Attiora Ponzi scheme collapses, website & socials gone
The Attiora Ponzi scheme has collapsed.
Over the past 24 hours the company’s website has been nuked. Attiora’s social media accounts have also been deleted.
At time of publication attempts to visit Attiora’s website throw up a Cloudflare error, which reveals Attiora’s website server has been pulled.
This took place over the last 24 hours.
A company website going down is typically a good indication an MLM Ponzi scheme has collapsed.
We can further confirm the collapse by way of Attiora’s official YouTube, FaceBook and Instagram accounts also being deleted.
Attiora’s admins exit-scammed at the peak of the Ponzi scheme’s 2022 run:
Traffic analysis from SimilarWeb reveals month on month visits to Attiora’s website were up 44% March to April. By exit-scam collapsing in May, this likely netted the Attiora scammers a hefty payday.
This comes at the expense of gullible investors, the majority of which would appear to be from Germany (18%), France (14%), Guadeloupe (10%), Mauritius (7%) and Russia (5%).
Attiora was a Boris CEO Ponzi scheme promising daily returns of up o 4% a day.
An ATRC coin was introduced as an exit-scam route:
That however appears to have been abandoned in favor of just doing a runner.

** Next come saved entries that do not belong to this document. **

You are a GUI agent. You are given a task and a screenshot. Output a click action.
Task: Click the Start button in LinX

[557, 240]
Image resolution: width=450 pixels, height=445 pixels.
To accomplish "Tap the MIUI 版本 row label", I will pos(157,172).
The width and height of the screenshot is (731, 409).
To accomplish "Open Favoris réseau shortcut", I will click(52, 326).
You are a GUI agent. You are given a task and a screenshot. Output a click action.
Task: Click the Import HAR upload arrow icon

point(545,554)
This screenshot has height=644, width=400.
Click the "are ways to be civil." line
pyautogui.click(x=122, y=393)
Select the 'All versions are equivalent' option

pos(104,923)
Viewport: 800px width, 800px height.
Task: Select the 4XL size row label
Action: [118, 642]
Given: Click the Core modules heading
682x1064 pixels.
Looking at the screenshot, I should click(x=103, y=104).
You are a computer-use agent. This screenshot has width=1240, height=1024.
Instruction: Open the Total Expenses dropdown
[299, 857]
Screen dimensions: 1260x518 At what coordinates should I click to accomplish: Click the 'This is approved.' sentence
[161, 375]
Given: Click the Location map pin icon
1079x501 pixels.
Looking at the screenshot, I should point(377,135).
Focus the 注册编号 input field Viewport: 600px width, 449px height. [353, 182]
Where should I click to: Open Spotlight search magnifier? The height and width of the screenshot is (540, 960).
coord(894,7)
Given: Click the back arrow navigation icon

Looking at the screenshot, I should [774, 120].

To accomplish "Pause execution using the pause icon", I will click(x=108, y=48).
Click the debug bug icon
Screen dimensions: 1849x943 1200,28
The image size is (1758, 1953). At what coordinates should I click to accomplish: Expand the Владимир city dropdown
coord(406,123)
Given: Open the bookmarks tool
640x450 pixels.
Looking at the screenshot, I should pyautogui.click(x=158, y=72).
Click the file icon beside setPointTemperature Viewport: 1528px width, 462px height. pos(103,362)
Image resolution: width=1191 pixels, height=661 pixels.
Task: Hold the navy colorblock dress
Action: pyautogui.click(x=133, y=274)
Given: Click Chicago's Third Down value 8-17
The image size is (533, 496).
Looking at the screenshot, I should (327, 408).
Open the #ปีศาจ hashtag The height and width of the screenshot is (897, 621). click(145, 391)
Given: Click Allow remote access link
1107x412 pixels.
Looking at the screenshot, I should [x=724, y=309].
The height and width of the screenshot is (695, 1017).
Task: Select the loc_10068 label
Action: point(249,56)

I suspect this was due to the recent crypto crash.
Attiora falsely represented it was based out of Australia, going so far as to provide consumers with an ASIC registration certificate.
BehindMLM reminds readers that scammers use ASIC certificates because they’re easy to get. ASIC don’t verify submitted information and by the time financial reports are due, scammers either ignore deadlines or the scheme has already collapsed.
ASIC don’t follow up missed filing deadlines, making it easier for scammers to defraud consumers. For the most part, ASIC generally turns a blind eye to MLM related securities fraud.
Attiora followed the familiar pattern ot ASIC registration and actors in rented office marketing videos. The videos were shot in Estonia.
This is typically the signature profile of Russian or Ukrainian scammers.
Shoutout to Guadeloupe, making its first Ponzi collapse debut.
Small island belonging to France. Population: 395,000.
(I’d never heard of this place and had to look it up)
Hi,
Can you recommend lawyers to sue Attiora ?
Refards,
You want to sue anonymous scammers in Russia you gave cryptocurrency to?
Yeah mate I don’t think a lawyer is going to help. Good luck with that.
I would like to get my money back from attiora.
That’s not how Ponzi schemes work. Sorry for your loss.